>> begin Page extract
Thank you, Daniel and good morning everyone. Turning to our second quarter financial performance, our continued operational strength helped revenue reached $485.6 million, up over 11% from the same period last year. Gross margin, excluding DD&A rose nearly 17% to $292.9 million, up from $250.9 million in the year earlier period. Earnings during the quarter were $72.1 million or $0.07 per share compared to a loss of $43.9 million or $0.05 last year. But on an adjusted basis, earnings were $0.09 per share versus $0.08 per share last year. We delivered strong cash flows again in the quarter, with cash flows from operating activities before net change in working capital at $195.9 million, up nearly 17% from the same period last year, while cash flows after working capital were $187.8 million during the quarter compared with $153.5 million last year Q2. We also generated free cash flow before dividends and debt repayments of $53 million during the quarter or up about $2 million from last year despite about $30 million of higher capital spending a planned, primarily from the advancement of the Odyssey project. And we ended the year with cash and cash equivalents – we ended the quarter, sorry, with cash and cash equivalents of $545.1 million, inclusive of $218.3 million available for use at the MARA project. As Daniel already noted, we expect free cash flow to increase quarter-over-quarter with the strongest free cash flow generation anticipated in the second half of the year and in particular during the fourth quarter, which is expected to result in cash balances steadily increasing throughout the year. Lastly, although inflation has been a headwind to our financial results, we have successfully mitigated the impact with our strong production in productivity initiatives at our operations in addition to our ongoing procurement efforts and provisional inventory builds from earlier this year. We are confident we will be able to continue this trend for the balance of the year. And with that, I will hand it back to Daniel for some final remarks.

Daniel Racine

Management

Thanks, Jason. Before completing our presentation, as we have Peter on the call, perhaps Peter, you can give a summary of the status of the Yamana-Gold Fields deal.
>> end Page extract
>> begin Provided records
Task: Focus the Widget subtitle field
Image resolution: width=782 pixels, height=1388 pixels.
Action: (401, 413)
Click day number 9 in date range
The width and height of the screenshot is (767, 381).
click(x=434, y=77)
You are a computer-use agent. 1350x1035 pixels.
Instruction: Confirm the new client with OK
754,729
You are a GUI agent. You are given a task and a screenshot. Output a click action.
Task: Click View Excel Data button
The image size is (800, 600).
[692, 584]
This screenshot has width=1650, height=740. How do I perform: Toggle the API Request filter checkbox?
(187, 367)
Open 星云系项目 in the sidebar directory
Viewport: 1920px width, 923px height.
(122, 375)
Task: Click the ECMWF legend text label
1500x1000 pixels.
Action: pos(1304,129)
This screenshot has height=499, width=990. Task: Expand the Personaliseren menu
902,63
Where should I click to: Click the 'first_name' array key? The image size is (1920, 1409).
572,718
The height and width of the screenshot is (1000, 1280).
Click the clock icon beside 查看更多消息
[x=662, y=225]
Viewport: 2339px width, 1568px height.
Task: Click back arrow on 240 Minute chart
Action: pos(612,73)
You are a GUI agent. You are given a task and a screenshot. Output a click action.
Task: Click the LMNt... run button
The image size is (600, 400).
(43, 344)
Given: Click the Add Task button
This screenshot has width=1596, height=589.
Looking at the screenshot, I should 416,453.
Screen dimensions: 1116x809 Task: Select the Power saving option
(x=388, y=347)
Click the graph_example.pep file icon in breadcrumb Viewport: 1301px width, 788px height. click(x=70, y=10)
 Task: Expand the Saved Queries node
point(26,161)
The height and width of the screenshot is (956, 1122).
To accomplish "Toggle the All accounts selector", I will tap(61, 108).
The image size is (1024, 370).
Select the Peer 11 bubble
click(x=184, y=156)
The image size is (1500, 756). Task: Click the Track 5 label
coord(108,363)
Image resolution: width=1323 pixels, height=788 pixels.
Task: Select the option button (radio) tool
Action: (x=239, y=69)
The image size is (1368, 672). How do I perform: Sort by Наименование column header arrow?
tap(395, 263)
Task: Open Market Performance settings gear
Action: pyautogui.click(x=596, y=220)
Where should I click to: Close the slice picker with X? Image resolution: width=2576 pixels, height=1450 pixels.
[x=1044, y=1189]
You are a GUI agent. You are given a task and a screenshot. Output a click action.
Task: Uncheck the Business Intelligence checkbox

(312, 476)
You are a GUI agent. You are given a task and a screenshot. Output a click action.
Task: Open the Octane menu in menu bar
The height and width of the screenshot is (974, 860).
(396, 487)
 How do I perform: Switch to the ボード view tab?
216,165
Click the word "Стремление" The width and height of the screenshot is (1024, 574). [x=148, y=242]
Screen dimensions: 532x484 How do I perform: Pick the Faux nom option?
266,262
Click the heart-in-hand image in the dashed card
>> end Provided records
From the earnings call transcript above, reproduce word for word the part that opens with the words containing "Daniel Racine" and closes with "Yamana-Gold Fields deal.".

**Solution to this task**
Daniel Racine

Management

Thanks, Jason. Before completing our presentation, as we have Peter on the call, perhaps Peter, you can give a summary of the status of the Yamana-Gold Fields deal.